If you set $+$ to be $\operatorname{Xor}$, you get the equivalence you wanted : $$ \varphi + \psi = \varphi + \psi' \Longleftrightarrow \psi = \psi'$$
This is because every $\varphi$ has an inverse for $\operatorname{Xor}$, namely itself since $\varphi \operatorname{Xor} \varphi = 0$.
On
It is worth clarifying here: there is only one single rule at all times for equations: If $x=y$, then $f(x) = f(y)$, where $f$ is some mapping. Nothing more, nothing less.
What about cancellation? Isn't it true that, if $f(x) = x+ 3$, then $f(x)=f(y)$ implies $x = y$? Does this make a rule?
No. Forget it. What really happens behind this is that we define $g(x)=x-3$, so $g(f(x)) = x$. And we apply the one single rule and we get $g(f(x)) = g(f(y))$, which simplifies to $x=y$. Is that clear?
Now go ahead and find a function $g$ such that when composed with $f(x) = x \oplus A$ recovers $g(f(x))=x$. There is no such function. And this is why cancellation doesn't hold.
In general, in a Boolean algebra it is not true that if equal terms appear on both sides of an equivalence, then we may "cancel" them (cancellation law). In other words, \begin{align} A+C = B + C \,\not\!\!\!\implies A = B \end{align}
Indeed, consider the case where $A = 1 = C$ and $B = 0$. Then, $A + C = 1 + 1 = 1 = 0 + 1 = 1 = B$ but $A = 1 \neq 0 = B$.
You have the phenomenon in set theory, and essentially for the same reason. To see the analogy, consider the boolean $+$ (the logical "or") as the set union $\cup$. We have have that: \begin{align} A \cup C = B \cup C \, \not\!\!\!\implies A = B \end{align} Indeed, take $A = \{a\}$, $B = \{b\}$ and $C = \{a,b\}$, with $a \neq b$. Then, $A \cup C = \{a,b\} = B \cup C$ but $A = \{a\} \neq \{b\} = B$.
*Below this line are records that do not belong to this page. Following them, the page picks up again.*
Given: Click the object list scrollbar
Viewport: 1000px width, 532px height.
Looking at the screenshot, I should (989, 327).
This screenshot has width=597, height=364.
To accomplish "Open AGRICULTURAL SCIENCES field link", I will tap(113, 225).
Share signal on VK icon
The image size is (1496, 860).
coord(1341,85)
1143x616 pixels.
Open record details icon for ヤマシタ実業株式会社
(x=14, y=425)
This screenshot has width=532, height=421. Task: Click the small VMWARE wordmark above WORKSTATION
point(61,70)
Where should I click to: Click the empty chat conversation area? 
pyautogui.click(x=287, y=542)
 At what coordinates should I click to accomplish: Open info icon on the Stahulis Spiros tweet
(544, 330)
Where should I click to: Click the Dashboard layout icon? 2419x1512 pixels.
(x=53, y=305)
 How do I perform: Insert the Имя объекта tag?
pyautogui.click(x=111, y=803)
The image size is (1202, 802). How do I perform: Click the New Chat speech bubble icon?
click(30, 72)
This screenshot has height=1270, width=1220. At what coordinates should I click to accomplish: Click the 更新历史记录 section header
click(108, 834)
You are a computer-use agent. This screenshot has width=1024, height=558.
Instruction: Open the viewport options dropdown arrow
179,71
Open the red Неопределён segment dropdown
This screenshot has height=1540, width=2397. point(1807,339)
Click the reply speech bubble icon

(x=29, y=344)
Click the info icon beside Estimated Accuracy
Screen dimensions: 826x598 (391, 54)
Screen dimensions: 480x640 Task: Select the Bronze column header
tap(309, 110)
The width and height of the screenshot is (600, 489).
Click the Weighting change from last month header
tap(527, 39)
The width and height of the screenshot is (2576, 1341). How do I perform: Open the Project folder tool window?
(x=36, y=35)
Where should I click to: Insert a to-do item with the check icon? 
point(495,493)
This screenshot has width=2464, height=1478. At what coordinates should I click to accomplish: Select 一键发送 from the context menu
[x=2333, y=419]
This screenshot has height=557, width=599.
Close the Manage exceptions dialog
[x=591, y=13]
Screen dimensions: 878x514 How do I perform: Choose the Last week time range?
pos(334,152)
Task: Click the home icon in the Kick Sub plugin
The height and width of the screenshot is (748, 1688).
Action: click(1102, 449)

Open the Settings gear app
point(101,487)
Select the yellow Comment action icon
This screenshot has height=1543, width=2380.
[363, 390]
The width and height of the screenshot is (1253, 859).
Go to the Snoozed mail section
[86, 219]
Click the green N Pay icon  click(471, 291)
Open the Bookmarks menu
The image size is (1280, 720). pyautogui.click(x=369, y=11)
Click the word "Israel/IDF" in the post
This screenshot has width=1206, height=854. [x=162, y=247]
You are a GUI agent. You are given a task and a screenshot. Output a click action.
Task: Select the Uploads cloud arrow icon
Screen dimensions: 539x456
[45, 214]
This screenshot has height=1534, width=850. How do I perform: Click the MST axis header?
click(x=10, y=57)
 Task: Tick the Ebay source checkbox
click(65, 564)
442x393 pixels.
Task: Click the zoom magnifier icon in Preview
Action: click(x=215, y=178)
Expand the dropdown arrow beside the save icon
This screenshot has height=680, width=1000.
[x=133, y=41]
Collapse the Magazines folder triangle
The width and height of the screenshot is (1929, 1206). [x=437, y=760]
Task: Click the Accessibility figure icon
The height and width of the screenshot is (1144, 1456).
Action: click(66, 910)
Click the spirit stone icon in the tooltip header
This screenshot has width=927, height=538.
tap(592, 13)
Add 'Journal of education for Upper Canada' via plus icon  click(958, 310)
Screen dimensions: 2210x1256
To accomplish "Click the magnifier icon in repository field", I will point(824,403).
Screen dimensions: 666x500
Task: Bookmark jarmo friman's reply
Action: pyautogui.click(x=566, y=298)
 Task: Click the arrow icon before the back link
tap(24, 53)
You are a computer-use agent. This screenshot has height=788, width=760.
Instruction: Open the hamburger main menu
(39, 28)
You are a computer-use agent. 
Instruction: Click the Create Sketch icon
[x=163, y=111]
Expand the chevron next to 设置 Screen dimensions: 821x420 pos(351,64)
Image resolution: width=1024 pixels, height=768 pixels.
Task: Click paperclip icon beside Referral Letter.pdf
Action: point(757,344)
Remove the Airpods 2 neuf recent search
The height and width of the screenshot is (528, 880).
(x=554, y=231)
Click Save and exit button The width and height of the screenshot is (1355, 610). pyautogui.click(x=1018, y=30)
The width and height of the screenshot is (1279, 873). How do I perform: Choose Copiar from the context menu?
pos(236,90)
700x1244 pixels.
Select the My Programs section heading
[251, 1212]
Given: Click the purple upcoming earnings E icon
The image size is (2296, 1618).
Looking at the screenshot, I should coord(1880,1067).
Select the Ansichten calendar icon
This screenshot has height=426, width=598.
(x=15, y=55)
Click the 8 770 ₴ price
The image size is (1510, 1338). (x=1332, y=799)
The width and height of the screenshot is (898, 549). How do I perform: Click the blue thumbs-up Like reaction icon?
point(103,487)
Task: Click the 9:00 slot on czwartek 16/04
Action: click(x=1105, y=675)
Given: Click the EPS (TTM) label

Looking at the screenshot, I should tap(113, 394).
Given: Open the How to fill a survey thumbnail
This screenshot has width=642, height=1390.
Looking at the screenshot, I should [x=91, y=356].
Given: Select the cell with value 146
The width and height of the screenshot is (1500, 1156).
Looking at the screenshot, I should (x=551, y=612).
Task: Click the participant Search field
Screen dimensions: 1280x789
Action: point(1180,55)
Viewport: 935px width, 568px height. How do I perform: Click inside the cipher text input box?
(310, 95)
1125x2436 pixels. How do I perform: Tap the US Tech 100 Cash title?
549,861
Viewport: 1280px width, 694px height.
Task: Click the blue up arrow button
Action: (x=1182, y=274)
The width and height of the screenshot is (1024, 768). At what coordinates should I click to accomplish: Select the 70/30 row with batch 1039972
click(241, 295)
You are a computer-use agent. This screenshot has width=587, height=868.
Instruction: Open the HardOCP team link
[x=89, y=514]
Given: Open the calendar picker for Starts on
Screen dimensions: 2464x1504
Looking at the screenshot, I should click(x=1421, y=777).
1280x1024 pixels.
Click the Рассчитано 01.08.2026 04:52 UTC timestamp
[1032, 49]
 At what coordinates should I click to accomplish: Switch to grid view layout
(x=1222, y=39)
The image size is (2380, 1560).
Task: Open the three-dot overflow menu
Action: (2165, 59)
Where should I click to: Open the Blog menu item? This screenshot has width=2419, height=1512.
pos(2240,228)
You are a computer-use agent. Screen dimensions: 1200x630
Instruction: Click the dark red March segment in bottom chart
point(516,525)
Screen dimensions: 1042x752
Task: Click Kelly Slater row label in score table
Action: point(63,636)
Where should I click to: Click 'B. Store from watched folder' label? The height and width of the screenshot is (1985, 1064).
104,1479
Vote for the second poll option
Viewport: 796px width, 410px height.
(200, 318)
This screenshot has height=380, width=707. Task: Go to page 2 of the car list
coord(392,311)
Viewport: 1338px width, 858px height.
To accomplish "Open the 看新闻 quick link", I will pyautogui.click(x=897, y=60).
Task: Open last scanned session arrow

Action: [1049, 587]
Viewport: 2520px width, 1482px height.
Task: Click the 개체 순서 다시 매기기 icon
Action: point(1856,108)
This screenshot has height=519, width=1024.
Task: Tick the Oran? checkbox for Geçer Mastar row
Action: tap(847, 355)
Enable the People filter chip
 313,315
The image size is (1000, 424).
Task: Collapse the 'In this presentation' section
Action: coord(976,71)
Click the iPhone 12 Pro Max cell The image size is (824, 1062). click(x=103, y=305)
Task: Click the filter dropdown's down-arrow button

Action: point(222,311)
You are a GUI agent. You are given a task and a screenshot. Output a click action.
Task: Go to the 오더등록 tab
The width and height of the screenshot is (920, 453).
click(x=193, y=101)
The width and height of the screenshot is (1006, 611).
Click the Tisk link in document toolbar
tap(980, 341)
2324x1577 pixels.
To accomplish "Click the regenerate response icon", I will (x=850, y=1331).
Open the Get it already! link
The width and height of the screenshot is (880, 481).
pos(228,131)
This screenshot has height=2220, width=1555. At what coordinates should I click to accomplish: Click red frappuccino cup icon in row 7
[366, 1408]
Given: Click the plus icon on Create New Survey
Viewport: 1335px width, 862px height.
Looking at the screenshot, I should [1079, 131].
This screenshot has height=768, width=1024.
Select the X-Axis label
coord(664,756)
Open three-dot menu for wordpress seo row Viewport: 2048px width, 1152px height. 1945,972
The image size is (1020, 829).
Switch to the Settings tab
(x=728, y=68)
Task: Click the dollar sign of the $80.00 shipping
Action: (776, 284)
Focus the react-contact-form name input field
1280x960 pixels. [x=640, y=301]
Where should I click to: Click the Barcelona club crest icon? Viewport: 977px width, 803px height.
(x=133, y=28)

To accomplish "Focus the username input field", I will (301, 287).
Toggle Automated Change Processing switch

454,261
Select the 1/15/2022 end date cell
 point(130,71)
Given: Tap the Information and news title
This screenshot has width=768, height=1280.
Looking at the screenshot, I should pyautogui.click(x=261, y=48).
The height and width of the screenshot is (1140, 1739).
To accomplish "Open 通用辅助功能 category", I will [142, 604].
The deep reason is that boolean $+$, as well as set union $\cup$, is idempotent, differently than arithmetical $+$ in natural numbers. Idempotence means that $a + a = a$ for any $a$ in your domain. This is what happens with any $a \in \{0,1\}$ and boolean $+$, as well as with any set and set union $\cup$. Idempotence makes impossible to define a "minus operation" that is the inverse of the idempotent $+$.